La reciente inclusión de Bayardo Arce en el listado de personas consideradas presas políticas ha desatado una fuerte controversia en Nicaragua. Para muchos ciudadanos, la decisión no solo genera desconcierto, sino indignación.
¿Puede un alto dirigente histórico del sandinismo, señalado durante años como parte del círculo de poder, ser incluido con estudiantes, campesinos y activistas encarcelados por protestar?
La discusión no es menor. Arce es un histórico comandante y asesor económico del régimen de Daniel Ortega, forma parte de la cúpula del Frente Sandinista de Liberación Nacional (FSLN), estructura señalada internacionalmente por la represión desatada desde abril de 2018. Organismos como la Comisión Interamericana de Derechos Humanos han documentado graves violaciones a los derechos humanos en el país.
¿Por qué algunos reconocen a Bayardo Arce como preso político?
El Mecanismo para el Reconocimiento de Personas Presas Políticas es un espacio colectivo creado desde julio de 2018 por diversas organizaciones de derechos humanos, familiares, ex presas/os políticas/os y redes de activistas. Su propósito es documentar, verificar y publicar listas actualizadas de personas encarceladas por razones políticas en el contexto de la crisis sociopolítica que afecta al país desde abril de 2018.

Diversas organizaciones y colectivos vinculados a la defensa de personas encarceladas han respaldado la inclusión de Bayardo Arce a la lista bajo el argumento de que:
- No está teniendo un juicio justo.
- No se le garantiza una defensa independiente.
- Está siendo sometido a un proceso dentro de un sistema judicial que ellos mismos han calificado como carente de legitimidad.
Entre quienes han reconocido a Arce como preso político según la pagina web de “El Mecanismo para el Reconocimiento de Personas Presas Políticas” se encuentran:
- Abogadas y abogados defensores
- Asociación de Familiares de Presas y Presos Políticos (AFPP)
- Grupo Secuestrados Políticos Unidos (GSPU)
- Comité de Familiares Pro Libertad de Presas y Presos Políticos (CLPP)
- Familiares de personas presas políticas
- Grupo de Reflexión de Excarcelados Políticos (GREX)
- Monitoreo Azul y Blanco
- Unidad de Defensa Jurídica (UDJ)
- Unidad de Registro (UDR)
- Unión de Presas Políticos Nicaragua (UPPN)

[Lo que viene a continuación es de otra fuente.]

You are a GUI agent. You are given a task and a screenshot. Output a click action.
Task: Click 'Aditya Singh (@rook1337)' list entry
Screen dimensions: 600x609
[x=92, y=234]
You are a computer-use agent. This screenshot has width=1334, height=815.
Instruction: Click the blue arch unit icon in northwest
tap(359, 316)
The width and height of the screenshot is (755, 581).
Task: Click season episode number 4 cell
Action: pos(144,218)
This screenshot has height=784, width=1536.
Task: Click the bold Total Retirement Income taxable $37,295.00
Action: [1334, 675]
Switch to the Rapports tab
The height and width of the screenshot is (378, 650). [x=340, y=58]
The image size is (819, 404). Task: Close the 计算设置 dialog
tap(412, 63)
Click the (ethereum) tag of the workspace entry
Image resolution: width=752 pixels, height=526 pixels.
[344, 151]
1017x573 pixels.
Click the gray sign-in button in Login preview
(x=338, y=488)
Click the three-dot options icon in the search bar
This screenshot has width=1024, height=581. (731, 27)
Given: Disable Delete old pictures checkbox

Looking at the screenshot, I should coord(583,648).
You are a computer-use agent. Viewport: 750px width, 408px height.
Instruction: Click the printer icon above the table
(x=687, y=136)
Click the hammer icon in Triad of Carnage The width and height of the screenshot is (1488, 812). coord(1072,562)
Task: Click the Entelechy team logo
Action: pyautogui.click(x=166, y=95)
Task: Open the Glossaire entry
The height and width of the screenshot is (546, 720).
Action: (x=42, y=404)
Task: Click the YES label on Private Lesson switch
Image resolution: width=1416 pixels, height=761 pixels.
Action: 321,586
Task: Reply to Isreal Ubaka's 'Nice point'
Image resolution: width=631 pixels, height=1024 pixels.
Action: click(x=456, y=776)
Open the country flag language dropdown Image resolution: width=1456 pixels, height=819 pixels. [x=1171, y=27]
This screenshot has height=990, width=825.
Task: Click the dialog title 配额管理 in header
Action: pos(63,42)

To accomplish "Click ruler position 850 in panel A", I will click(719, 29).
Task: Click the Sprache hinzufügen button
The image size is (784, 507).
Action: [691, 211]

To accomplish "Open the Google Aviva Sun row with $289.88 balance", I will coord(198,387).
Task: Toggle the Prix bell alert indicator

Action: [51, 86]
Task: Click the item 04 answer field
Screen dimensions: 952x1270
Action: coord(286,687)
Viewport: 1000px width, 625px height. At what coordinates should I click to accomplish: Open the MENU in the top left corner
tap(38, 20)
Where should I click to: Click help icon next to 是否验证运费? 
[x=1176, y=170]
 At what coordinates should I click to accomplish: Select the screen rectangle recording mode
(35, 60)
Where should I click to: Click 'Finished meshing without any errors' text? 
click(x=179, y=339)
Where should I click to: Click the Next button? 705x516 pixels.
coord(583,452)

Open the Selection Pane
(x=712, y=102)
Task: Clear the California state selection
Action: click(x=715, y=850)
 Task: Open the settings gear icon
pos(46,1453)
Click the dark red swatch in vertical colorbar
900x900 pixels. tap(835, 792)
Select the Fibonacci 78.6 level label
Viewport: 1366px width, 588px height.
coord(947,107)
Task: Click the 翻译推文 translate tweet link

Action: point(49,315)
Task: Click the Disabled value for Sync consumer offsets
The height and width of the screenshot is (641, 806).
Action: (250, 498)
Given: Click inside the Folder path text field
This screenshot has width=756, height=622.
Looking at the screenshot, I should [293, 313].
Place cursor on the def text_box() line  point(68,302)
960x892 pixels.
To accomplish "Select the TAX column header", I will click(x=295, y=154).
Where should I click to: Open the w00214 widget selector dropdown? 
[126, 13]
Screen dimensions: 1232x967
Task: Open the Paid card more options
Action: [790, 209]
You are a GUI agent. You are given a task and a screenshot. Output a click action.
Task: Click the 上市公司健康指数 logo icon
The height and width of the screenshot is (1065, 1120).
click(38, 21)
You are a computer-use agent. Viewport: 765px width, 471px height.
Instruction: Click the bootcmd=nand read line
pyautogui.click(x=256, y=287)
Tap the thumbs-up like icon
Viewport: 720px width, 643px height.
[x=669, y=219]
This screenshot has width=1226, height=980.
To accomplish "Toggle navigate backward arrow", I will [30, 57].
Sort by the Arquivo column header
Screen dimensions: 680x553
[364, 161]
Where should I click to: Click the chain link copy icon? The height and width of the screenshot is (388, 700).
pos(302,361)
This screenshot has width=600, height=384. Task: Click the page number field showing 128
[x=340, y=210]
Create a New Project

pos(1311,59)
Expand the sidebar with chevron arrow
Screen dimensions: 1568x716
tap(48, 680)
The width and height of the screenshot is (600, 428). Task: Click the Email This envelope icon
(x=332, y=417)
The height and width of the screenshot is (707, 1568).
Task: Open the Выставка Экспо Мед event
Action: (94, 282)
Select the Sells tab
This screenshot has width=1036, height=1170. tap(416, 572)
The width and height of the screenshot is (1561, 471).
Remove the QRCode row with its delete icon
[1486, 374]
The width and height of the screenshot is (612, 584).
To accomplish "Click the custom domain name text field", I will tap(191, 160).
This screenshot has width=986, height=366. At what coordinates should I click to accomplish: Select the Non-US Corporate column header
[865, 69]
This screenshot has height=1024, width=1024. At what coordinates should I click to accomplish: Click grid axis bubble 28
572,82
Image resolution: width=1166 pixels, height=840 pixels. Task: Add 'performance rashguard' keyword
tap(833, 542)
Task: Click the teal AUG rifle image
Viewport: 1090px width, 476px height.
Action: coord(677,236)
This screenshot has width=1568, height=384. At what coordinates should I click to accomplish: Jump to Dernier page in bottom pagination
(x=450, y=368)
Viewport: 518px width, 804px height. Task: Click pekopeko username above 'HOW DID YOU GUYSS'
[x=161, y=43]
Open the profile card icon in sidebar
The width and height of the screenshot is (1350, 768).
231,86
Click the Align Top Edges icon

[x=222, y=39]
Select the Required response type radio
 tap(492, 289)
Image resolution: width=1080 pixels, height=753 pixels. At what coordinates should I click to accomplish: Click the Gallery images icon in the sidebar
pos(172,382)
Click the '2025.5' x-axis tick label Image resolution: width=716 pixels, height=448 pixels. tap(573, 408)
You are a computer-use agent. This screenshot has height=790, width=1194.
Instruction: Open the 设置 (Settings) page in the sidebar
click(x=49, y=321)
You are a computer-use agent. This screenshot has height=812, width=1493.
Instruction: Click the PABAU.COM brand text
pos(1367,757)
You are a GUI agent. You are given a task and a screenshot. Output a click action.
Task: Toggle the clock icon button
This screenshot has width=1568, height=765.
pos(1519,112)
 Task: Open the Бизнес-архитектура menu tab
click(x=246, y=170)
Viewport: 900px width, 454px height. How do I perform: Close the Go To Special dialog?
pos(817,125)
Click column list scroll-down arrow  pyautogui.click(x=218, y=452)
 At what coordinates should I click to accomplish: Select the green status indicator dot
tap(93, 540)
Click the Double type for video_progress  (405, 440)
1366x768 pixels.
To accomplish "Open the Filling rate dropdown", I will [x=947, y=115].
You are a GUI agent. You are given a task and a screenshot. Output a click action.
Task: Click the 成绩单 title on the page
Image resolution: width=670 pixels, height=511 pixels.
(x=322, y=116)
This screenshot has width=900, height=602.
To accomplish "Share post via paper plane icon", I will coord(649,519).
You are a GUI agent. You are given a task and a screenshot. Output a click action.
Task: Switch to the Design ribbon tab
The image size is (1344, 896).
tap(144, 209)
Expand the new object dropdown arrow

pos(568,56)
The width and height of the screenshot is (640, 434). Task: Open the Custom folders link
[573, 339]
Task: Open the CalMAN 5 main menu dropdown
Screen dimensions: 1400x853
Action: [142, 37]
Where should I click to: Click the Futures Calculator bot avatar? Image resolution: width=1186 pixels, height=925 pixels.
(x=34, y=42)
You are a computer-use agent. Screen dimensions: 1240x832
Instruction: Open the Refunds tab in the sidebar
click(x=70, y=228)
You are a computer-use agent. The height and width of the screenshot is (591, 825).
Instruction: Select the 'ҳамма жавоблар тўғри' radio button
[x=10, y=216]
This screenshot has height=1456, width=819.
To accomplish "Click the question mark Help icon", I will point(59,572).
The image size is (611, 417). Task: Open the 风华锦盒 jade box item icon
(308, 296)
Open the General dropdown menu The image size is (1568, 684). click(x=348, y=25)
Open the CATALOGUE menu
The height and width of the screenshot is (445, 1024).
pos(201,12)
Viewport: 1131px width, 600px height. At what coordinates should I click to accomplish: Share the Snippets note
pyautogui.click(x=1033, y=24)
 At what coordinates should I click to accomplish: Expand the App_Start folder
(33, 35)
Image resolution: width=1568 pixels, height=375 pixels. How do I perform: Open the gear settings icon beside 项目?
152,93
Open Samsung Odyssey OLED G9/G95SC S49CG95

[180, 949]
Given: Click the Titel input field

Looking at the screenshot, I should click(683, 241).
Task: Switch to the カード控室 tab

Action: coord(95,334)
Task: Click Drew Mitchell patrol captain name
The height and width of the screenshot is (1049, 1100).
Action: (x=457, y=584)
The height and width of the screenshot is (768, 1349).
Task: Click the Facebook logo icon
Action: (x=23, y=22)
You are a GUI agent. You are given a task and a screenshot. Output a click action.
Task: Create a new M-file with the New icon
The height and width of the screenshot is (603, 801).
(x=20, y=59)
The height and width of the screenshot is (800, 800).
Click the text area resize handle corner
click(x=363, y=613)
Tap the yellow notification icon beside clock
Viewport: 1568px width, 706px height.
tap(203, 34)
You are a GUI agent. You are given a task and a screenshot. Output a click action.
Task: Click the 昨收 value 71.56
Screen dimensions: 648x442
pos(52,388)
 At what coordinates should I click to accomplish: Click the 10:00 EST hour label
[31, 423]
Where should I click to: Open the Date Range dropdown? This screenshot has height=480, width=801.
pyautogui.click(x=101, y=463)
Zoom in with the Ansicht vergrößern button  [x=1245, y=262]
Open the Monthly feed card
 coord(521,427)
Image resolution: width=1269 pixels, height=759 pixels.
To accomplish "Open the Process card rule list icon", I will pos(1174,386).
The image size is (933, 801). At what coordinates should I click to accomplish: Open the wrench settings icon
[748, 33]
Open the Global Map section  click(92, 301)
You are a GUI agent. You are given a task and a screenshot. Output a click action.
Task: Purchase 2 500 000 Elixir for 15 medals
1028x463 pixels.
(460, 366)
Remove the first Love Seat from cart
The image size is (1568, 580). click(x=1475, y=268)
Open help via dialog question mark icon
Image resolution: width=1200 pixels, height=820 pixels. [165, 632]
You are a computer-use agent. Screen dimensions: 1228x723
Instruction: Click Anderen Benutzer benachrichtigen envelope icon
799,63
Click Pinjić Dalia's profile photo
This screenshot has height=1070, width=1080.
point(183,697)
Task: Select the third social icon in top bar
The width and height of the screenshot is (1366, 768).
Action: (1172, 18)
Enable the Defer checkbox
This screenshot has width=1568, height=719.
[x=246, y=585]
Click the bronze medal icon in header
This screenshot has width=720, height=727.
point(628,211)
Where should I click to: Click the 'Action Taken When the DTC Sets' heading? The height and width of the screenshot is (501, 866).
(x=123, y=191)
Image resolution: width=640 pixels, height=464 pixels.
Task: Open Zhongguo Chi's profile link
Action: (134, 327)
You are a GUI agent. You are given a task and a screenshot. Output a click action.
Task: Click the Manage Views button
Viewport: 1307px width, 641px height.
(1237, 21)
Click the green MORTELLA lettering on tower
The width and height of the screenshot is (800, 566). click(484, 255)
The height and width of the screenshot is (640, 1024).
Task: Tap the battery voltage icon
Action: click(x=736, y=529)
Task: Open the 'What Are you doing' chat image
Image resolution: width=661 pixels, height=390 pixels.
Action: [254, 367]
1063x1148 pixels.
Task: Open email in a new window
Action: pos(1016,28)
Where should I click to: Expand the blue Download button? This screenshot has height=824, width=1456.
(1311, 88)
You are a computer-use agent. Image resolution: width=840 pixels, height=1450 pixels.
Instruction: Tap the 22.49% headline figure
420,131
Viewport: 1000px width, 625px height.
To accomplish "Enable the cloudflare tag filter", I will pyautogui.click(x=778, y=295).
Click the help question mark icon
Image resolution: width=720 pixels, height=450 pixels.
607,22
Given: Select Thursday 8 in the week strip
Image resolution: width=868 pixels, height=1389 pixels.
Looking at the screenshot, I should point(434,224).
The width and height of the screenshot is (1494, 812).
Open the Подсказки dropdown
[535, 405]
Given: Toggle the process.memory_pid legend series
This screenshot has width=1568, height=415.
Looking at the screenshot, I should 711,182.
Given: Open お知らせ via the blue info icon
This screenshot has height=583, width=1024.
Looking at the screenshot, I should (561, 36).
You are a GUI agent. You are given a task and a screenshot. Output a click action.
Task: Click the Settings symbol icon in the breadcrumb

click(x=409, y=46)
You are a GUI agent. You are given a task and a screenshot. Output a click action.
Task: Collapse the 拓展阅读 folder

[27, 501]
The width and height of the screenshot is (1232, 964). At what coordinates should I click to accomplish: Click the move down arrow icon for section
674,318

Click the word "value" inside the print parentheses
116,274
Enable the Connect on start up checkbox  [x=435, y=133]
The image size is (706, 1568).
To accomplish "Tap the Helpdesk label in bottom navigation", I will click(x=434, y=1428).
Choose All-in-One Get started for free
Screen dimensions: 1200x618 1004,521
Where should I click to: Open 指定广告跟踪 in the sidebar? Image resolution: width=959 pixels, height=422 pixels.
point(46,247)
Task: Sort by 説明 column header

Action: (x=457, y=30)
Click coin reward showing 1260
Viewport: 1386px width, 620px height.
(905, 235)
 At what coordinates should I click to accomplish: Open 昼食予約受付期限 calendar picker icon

- Organización de Víctimas de Abril
Estas organizaciones sostienen que el criterio utilizado no se basa en la trayectoria moral o política del detenido, sino en la naturaleza arbitraria del proceso judicial y en la ausencia de garantías.
Por otro lado, opositores y ex presos políticos expresan que la acusación por lavado de dinero contra Arce no responde a persecución ideológica, sino a disputas internas de poder. Bajo esta óptica, su detención no lo convierte automáticamente en preso político, sino en víctima —si acaso— de las mismas dinámicas que él ayudó a sostener. Además, sus críticos recuerdan que formar parte del núcleo duro del régimen implica corresponsabilidad en decisiones y políticas que han derivado en graves violaciones a derechos humanos. Desde esta perspectiva, incluirlo en la misma categoría que quienes fueron encarcelados por ejercer libertades fundamentales diluye el concepto de preso político a quienes sí fueron perseguidos por disentir.
El debate trasciende la figura de Arce. Lo que está en discusión es la definición misma de “preso político”:
¿Se trata de cualquier persona sometida a un proceso sin garantías?
¿O únicamente de quienes son perseguidos por su oposición al régimen?
La respuesta no es sencilla para algunos, pero en un país profundamente herido por la represión del sandinismo, el riesgo de ampliar sin matices la categoría de preso político es perder claridad sobre quiénes fueron encarcelados por exigir democracia y quiénes forman parte de disputas internas del poder.
Más allá de simpatías o rechazos, la pregunta que queda abierta para la ciudadanía es: ¿Ampliar la categoría de preso político fortalece la defensa para todos incluso para quienes formaron parte de la represión? O si por el contrario, diluye la memoria y la justicia de quienes fueron encarcelados por oponerse al poder.